Introduction

The west-Anatolian-Aegean area underwent a series of multiple continental collisions which started in the Mesozoic (Sengor and Yilmaz, 1981). The collisional zone (e.g., the Vardar-Izmir-Ankara suture zone) migrated southwestward or southward, down to the present position of the Cyprus-Hellenic subduction zone. There are several papers that described the opening of the Aegean Sea and the surrounding extensional areas as a backarc basin (e.g., Horvath and Berckhemer, 1982, Royden, 1993) in the hangingwall of the Hellenic subduction zone (Christova and Nikolova, 1993) superimposing the Mesozoic to present orogens. Since McKenzie (1972), the migration of the Hellenic arc has been related to the northward push of the Arabian plate, and the interpreted consequent westward escape of the Anatolian plate.

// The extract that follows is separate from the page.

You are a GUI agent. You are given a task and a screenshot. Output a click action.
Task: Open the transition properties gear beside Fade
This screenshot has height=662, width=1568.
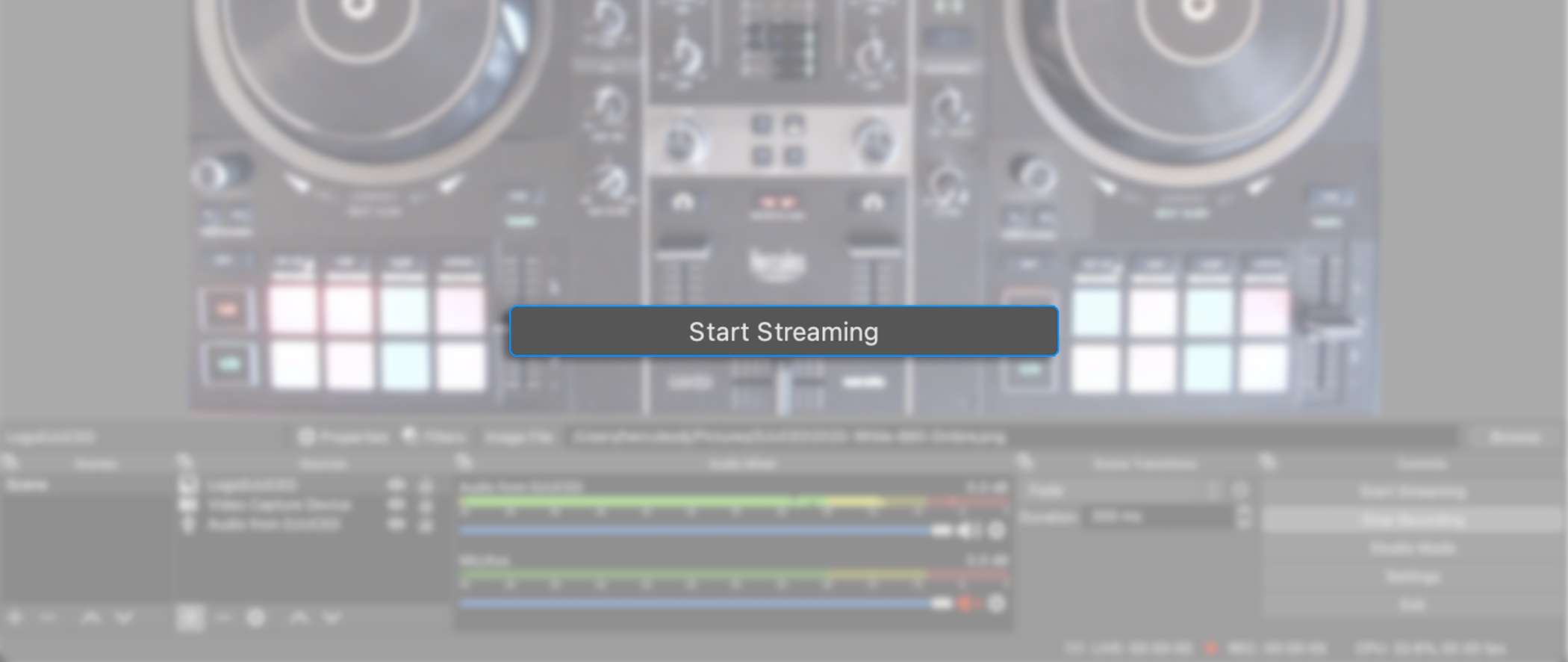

This idea was and still is so popular that in the literature it became a sort of dogma for the eastern Mediterranean geodynamics (e.g., Yaltõrak et al., 1998; Martinod et al., 2000; Bozkurt, 2001, and references therein). Recently, Seyitoglu and Scott (1996) and Gautier et al. (1999) questioned this point, showing that the Aegean extension pre-dates (Upper Oligocene-Lower Miocene) the Africa-Eurasia and Arabia-Eurasia collisions (Middle-Upper Miocene) and therefore it cannot be a consequence of it. Extension in the “Aegean-Anatolia” realm is probably even older, dating back to the Late Eocene in Eastern Bulgaria as indicated by the early stages of opening of the Burgas Basin (Doglioni et al., 1996). It was then claimed that the gravitational collapse (Seyitoglu and Scott, 1996) allowed by extensional boundary conditions after 30 Ma (slab retreat) could be the primary cause for post-orogenic extension in the Aegean and Western Anatolia (Gautier et al., 1999; Jolivet, 2001). Two main magmatic signatures occur in the study area since Miocene times, i.e., 1) typical subduction-related, southwestward migrating Miocene to Present calk-alcaline volcanism and 2) Upper Miocene-Quaternary alkaline Na-rich magmatism (Benda et al., 1974; Yilmaz et al., 2001).

In this paper we discuss an alternative geodynamic scenario for the eastern Mediterranean. It is based on a multidisciplinary approach of structural field work, new geodetic computations, magmatic constraints and tectonic modeling.